Setelah memastikan baju kotornya lengkap dan semua alat cuci terbawa, ia langsung pergi ke tempat pencucian baju yang terletak di dekat kamar mandi. Tempat itu berupa bak air panjang yang di kanan-kirinya terdapat sebidang tanah yang dikeramik.
Kendati telah buru-buru pulang dari masjid selepas tahlilan, nyatanya Mudrikah tidak mendapatkan tempat untuk mencuci. Tempat pencucian baju telah penuh sesak dipadati santri. Di belakang dan kanan-kiri santri yang sedang mencuci juga sudah terparkir banyak ember yang sarat akan baju kotor. Ember-ember tersebut adalah perwakilan pemiliknya yang sedang mengantre tempat untuk mencuci.

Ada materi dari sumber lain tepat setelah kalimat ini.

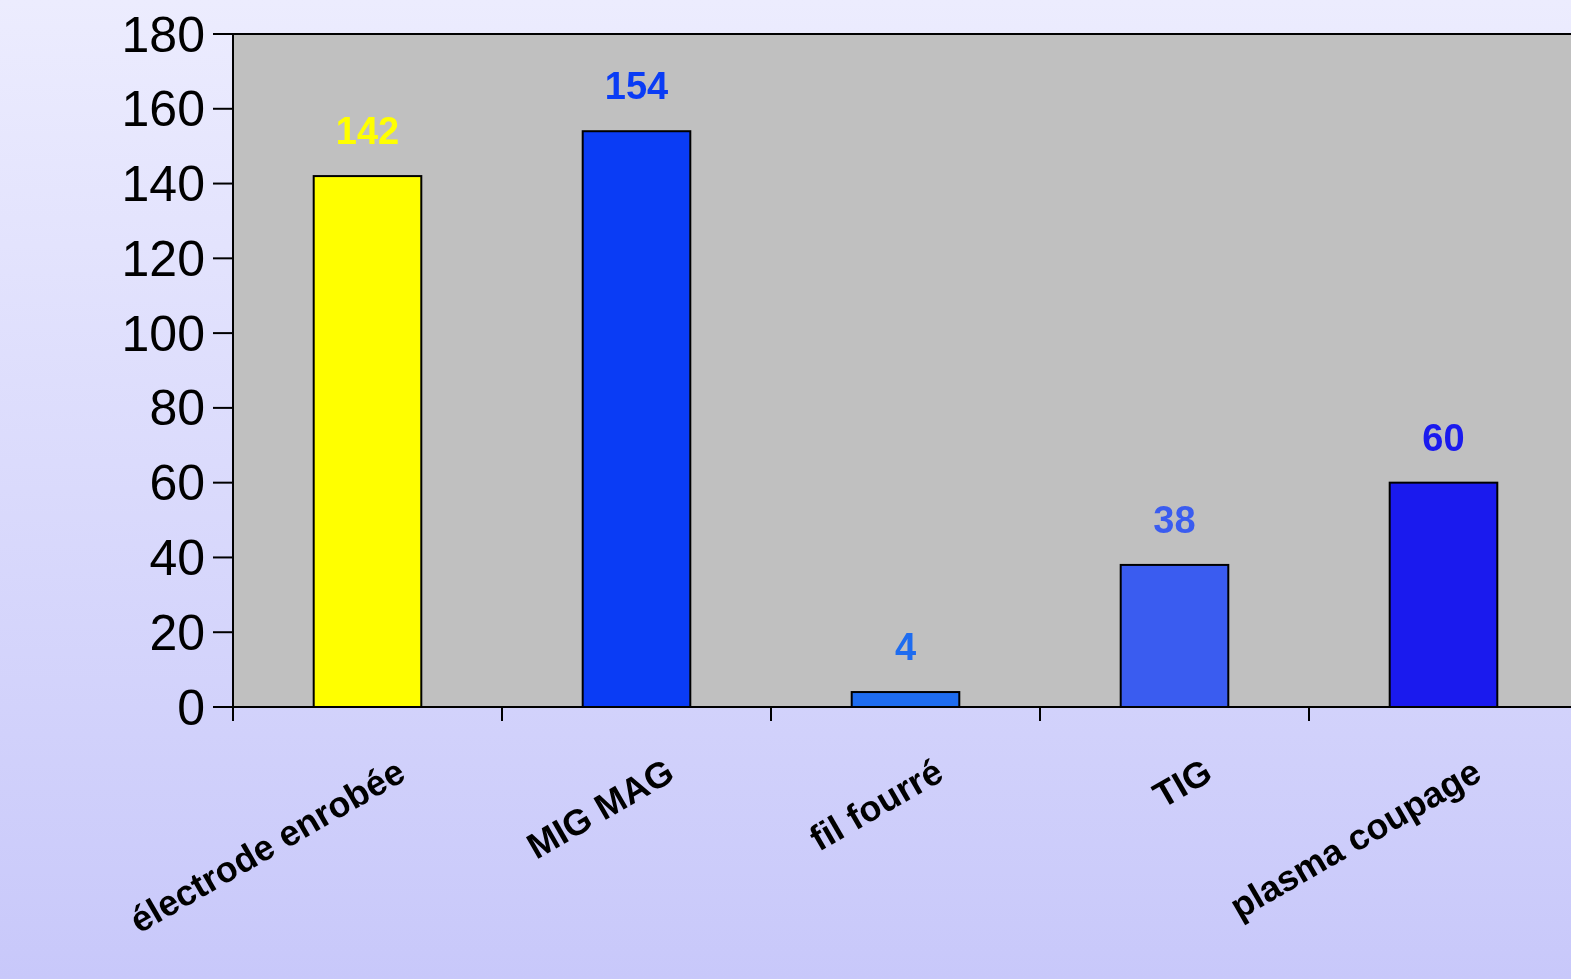  Describe the element at coordinates (177, 558) in the screenshot. I see `y-tick-label: 40` at that location.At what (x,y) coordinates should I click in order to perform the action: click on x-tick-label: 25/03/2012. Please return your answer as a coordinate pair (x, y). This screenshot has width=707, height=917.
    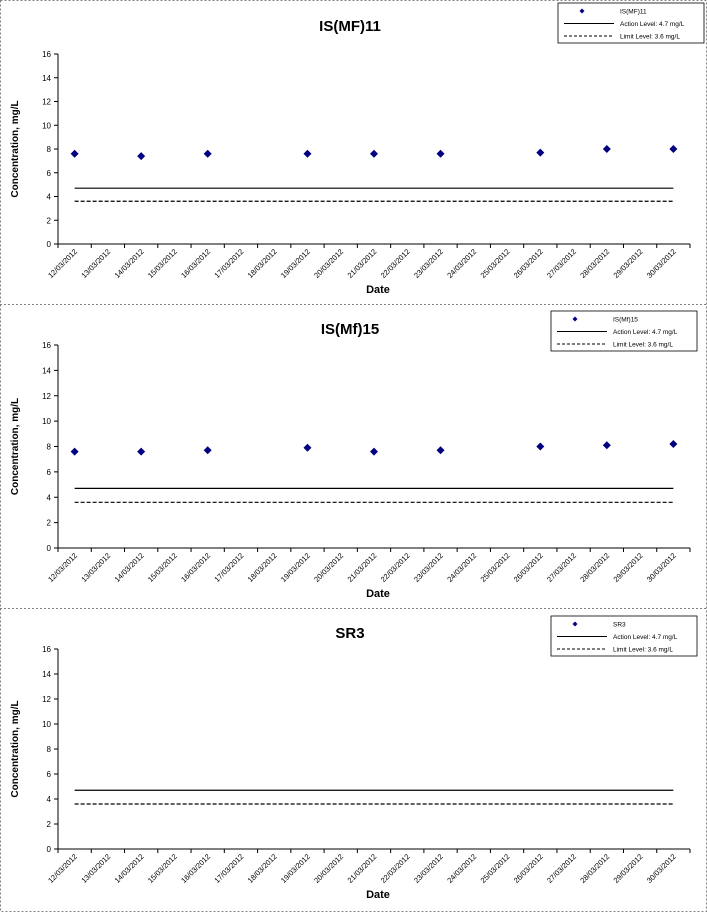
    Looking at the image, I should click on (496, 868). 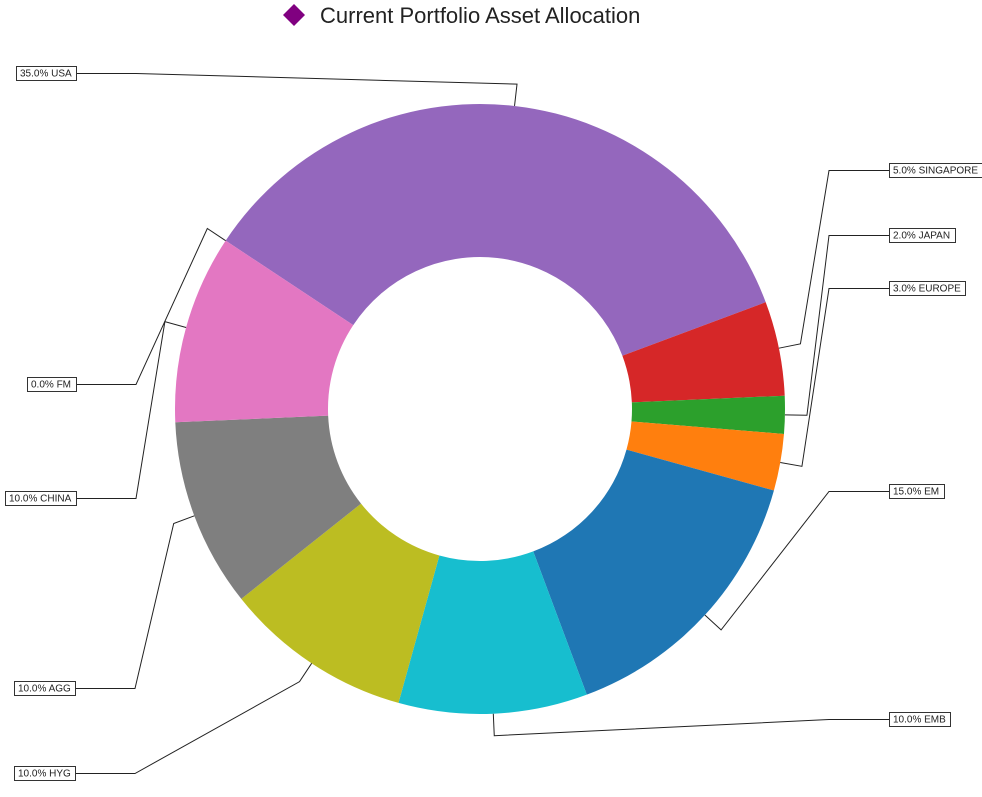 I want to click on leader-europe, so click(x=834, y=378). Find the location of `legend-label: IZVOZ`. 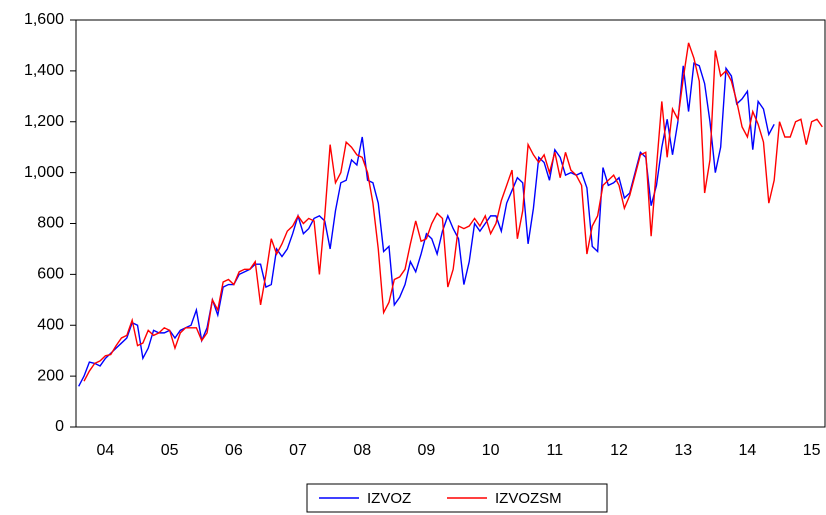

legend-label: IZVOZ is located at coordinates (389, 498).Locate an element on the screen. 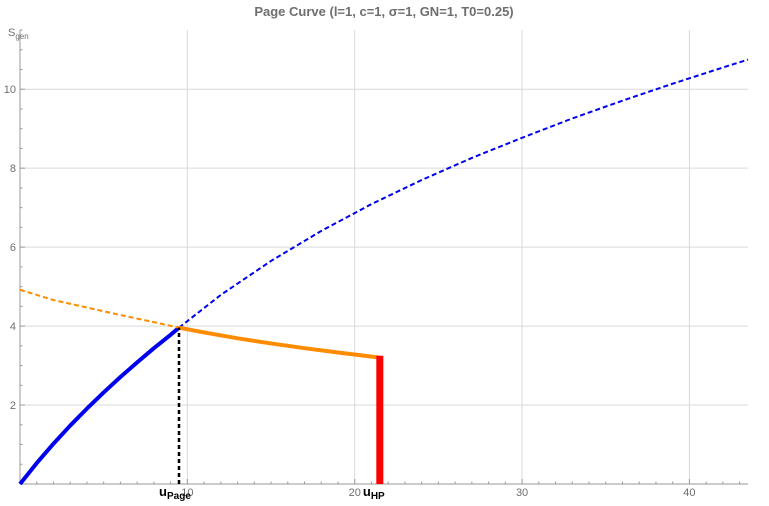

“Masa aku harus mengantre sebelum Subuh, sih?!” gerutu Mudrikah di samping kamar mandi.
Ia kesal bukan main karena mendapati antrean panjang untuk mencuci baju. Ia juga menyesal karena tidak mencicil untuk mencuci baju kotornya setiap hari. Padahal ia sudah tahu betul bahwa hari Jumat yang merupakan hari libur adalah waktu favorit bagi santri untuk mencuci. Namun, ia masih nekat mencuci pada hari tersebut.
Ia mengantre dengan pikiran yang gondok dan mata yang perih. Ia kurang tidur tadi malam. Keadaan juga diperparah dengan perutnya yang kosong melompong. Mudrikah yang sudah senewen, meninggalkan antrean dan berjalan menyusuri koridor kamar mandi yang panjang. Ia tak tahu apa yang hendak ia perbuat.